# Task objective
Return, word for word, the stretch of the notes on Churchill's polar bear jail from "This description is" through "and trigger punishment.".
====== Provided text ======
Please note that this is a fictionalized account of similar real-life incidents that have occurred in Churchill, Canada, as reported in Beaumont (2017), Leonard (2013), Mulvaney (2019) and Yong and Meyer (2013). The description of the inmate’s behaviour has been supplemented with reference to Parks Canada (n.d.). Statistics about inmate turnover refer to numbers provided by Manitoba Sustainable Development (2018).
- 2.
In Canada, inmates serve time in a jail when their sentence of imprisonment amounts to two years less a day; by contrast, inmates serve time in a prison when their sentence exceeds two years in length. Rather than officially use the term ‘jail,’ the Town of Churchill prefers the term ‘holding facility,’ although the differences between a holding facility, detention centre and jail might only amount to semantics. Experientially, these sites exist on a carceral continuum, especially since confinement has been configured and re-configured as part of the dark side of global mobility (Loyd et al. 2012).
- 3.
This description is paraphrased from Cesare Lombroso’s (2006: 312) praise of the painter Ruben’s depiction of criminal physiognomy in Judith with the Head of Holofernes (1616).
- 4.
The BEAR hotline forms part of the Polar Bear Alert Program in the Churchill area. Once sighted, Polar Bear Alert staff will attempt to chase a bear out of the town by making loud noises, or by shooting the bear with rubber bullets or paintballs. Polar bears that continue to prowl the town, or refuse to stay away, are then captured and placed in the polar bear jail .
- 5.
According to Emile Durkheim (1933/1984: 31), the term ‘crime’ is used to designate ‘any act which, regardless of degree, provokes against the perpetrator the characteristic reaction known as punishment.’ Thus, crime is the cause of punishment. In the Durkheimian framework, crime scenes logically precede and trigger punishment.
- 6.
====== Record list ======
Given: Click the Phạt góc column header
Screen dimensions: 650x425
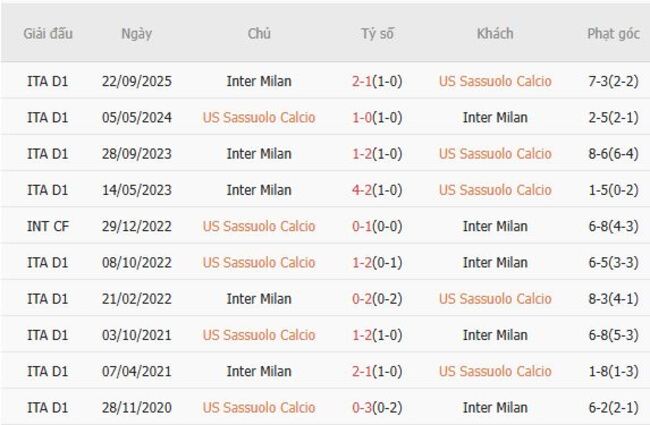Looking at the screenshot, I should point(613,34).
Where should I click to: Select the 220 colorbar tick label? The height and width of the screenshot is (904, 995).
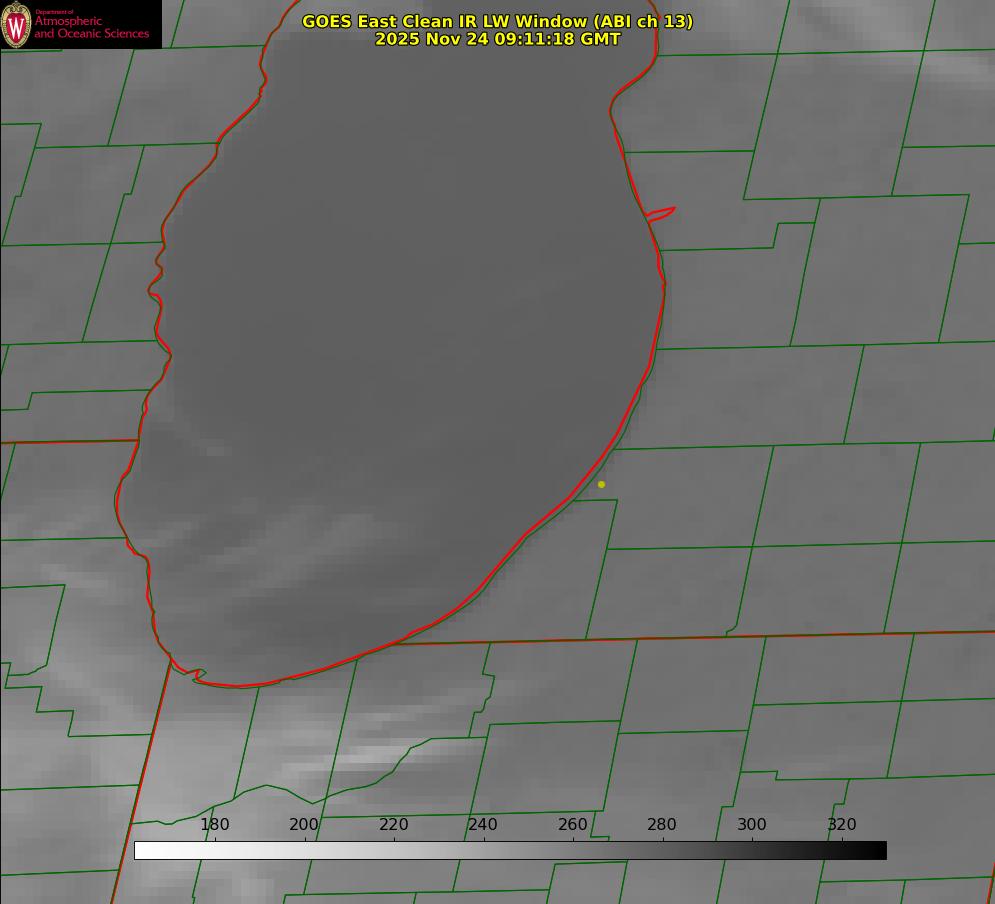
======
====== Record list ======
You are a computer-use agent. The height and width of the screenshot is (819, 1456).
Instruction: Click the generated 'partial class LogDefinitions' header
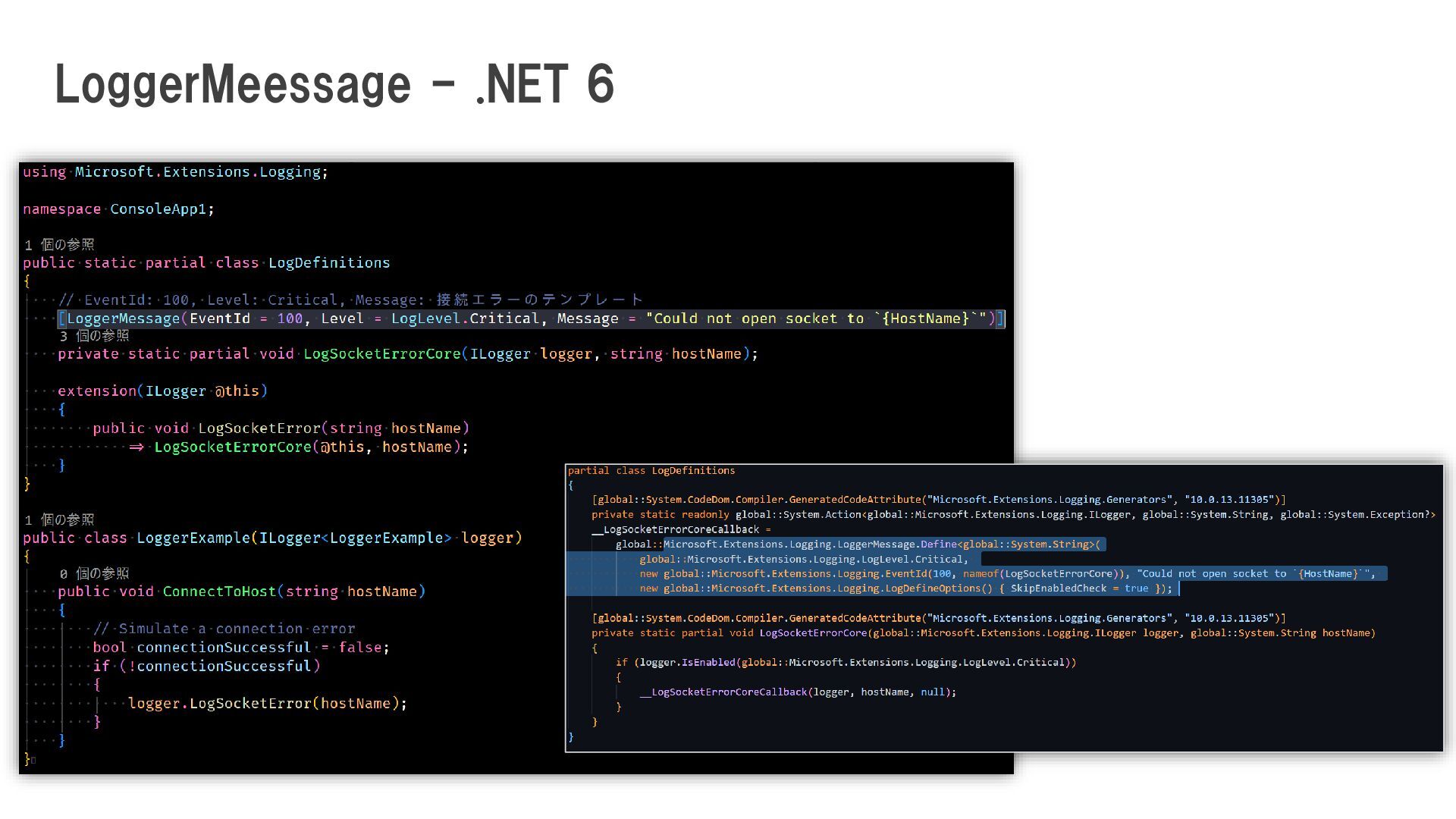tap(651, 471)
======
====== Record list ======
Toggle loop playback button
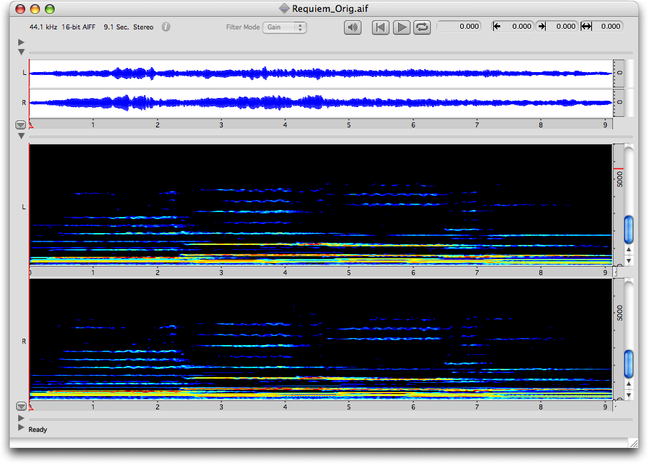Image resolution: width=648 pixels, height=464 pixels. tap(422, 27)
======
# Response to the task
This description is paraphrased from Cesare Lombroso’s (2006: 312) praise of the painter Ruben’s depiction of criminal physiognomy in Judith with the Head of Holofernes (1616).
- 4.
The BEAR hotline forms part of the Polar Bear Alert Program in the Churchill area. Once sighted, Polar Bear Alert staff will attempt to chase a bear out of the town by making loud noises, or by shooting the bear with rubber bullets or paintballs. Polar bears that continue to prowl the town, or refuse to stay away, are then captured and placed in the polar bear jail .
- 5.
According to Emile Durkheim (1933/1984: 31), the term ‘crime’ is used to designate ‘any act which, regardless of degree, provokes against the perpetrator the characteristic reaction known as punishment.’ Thus, crime is the cause of punishment. In the Durkheimian framework, crime scenes logically precede and trigger punishment.